One of my goals with Dynomite is to make it a high throughput system. It should be able to scale horizontally as hardware is added. But it should also be able to scale vertically and fully utilize hardware with varying degrees of capability. I wanted to get a baseline throughput reading for what could be called a single large instance.
So I setup a test to see what a single node could handle in terms of throughput. The test environment contains 2 identical nodes. Each node is a full host (not virtualized) with 8 cores, 16GB ram and a number of disks put together in RAID5. One node runs an instance of Dynomite, the other runs the benchmark.escript test harness.
The first thing I found is that the thrift bindings for Erlang are absolutely terrible as far as performance goes. When loading the system to saturation with thrift it’s entirely CPU bound. Total throughput for a node regardless of configuration turned out to be right around 200 req/s. One bottleneck down.
After identifying thrift as a likely cause I changed the benchmarking script to generate load using Erlang’s native messaging. The results were much better. Dstat showed that Dynomite was no longer CPU bound. Fortunately there was more throughput than with thrift. Writes averaged about 366 req/s and reads were 1238 req/s. This was with the default configuration having 64 partitions. After playing with the configuration a bit I noticed that throughput went up when the number of partitions went down. In particular, writes went to 753 req/s and reads went to 1456 req/s.
So it bears looking into what I mean by partition. The Dynamo paper describes a system where each key is consistently hashed to a partition and then that partition is consistently hashed to a node.
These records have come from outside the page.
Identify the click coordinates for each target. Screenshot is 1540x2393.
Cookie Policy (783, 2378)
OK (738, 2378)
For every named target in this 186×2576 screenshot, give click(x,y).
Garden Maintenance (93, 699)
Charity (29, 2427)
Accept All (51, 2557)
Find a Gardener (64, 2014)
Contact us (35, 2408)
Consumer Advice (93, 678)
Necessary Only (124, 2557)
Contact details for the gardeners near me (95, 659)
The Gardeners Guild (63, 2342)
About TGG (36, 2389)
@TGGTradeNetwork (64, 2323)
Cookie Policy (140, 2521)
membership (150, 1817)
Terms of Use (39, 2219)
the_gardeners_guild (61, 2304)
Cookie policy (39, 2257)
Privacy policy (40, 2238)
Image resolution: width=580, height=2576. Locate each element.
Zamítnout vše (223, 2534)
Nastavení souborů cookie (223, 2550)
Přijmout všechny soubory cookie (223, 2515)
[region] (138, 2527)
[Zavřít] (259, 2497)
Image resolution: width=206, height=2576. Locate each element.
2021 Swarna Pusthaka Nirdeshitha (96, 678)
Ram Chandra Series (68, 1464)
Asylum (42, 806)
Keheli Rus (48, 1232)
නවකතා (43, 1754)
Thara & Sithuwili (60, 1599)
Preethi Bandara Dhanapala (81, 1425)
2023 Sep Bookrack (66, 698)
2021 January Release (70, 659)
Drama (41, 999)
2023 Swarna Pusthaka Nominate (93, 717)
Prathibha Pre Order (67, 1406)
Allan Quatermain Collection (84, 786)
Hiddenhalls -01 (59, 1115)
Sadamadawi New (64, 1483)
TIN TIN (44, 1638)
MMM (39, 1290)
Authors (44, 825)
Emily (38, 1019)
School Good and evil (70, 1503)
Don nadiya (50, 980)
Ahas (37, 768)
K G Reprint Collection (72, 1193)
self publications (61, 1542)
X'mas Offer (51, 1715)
For the purposes of expedience I decided to make every partition on a node refer to a unique instance of the underlying storage engine. So for instance for the dets engine this means that in a single node cluster there are 64 dets files that are written to and read from when there are 64 partitions. This allows things like partition transfer and synchronization very easy to implement and I thought that it would improve throughput since there would be more processes to handle requests. Unfortunately, until I saw these throughput numbers the full implications of this design decision were not apparent. Having data scattered across 64 different files means that seek time is being something of a bottleneck.
So I tried using the ets engine, which is entirely contained in memory. Even then reads and writes were only topping out to about 2000 req/s. That’s pitiful for something which does not even hit disk. Indeed, when benchmarked on its own independent of Dynomite ets tops out at about 23,000 req/s. So I basically stripped Dynomite down until I could point to whatever was being slow. I wrote a custom profiling server and broke down everything on the critical path to doing an operation. What I found was that everything was pretty fast. On the order of microseconds. Everything except for the call to the storage server. That was taking 20 milliseconds on average. But when I looked at the benchmarks from inside the storage server, it was still taking on the order of microseconds to do its work. So somehow the context switch to the storage server was taking much longer than the actually work getting done. This points to an issue with the VM.
Luckily, Erlang R13A just came out. And while it’s not yet production ready, it is complete enough to test against. And the results with R13A were very impressive. For a single node the ets throughput went to 18,000 req/s. Dets throughput was 7000 req/s for writes and 6000 req/s for reads with the single partition configuration. Not bad at all.

So I spent a lot of time working through issues which were essentially problems in the VM. But I would not call it time wasted. I learned a good deal about the performance profile of Dynomite and gained some new insight into how certain patterns in Erlang will translate into runtime performance. I also gained some insight into what design changes need to happen in the future for Dynomite. I will have future write ups about the design changes I have in mind, but for the time being I would say that the current version is ready for release.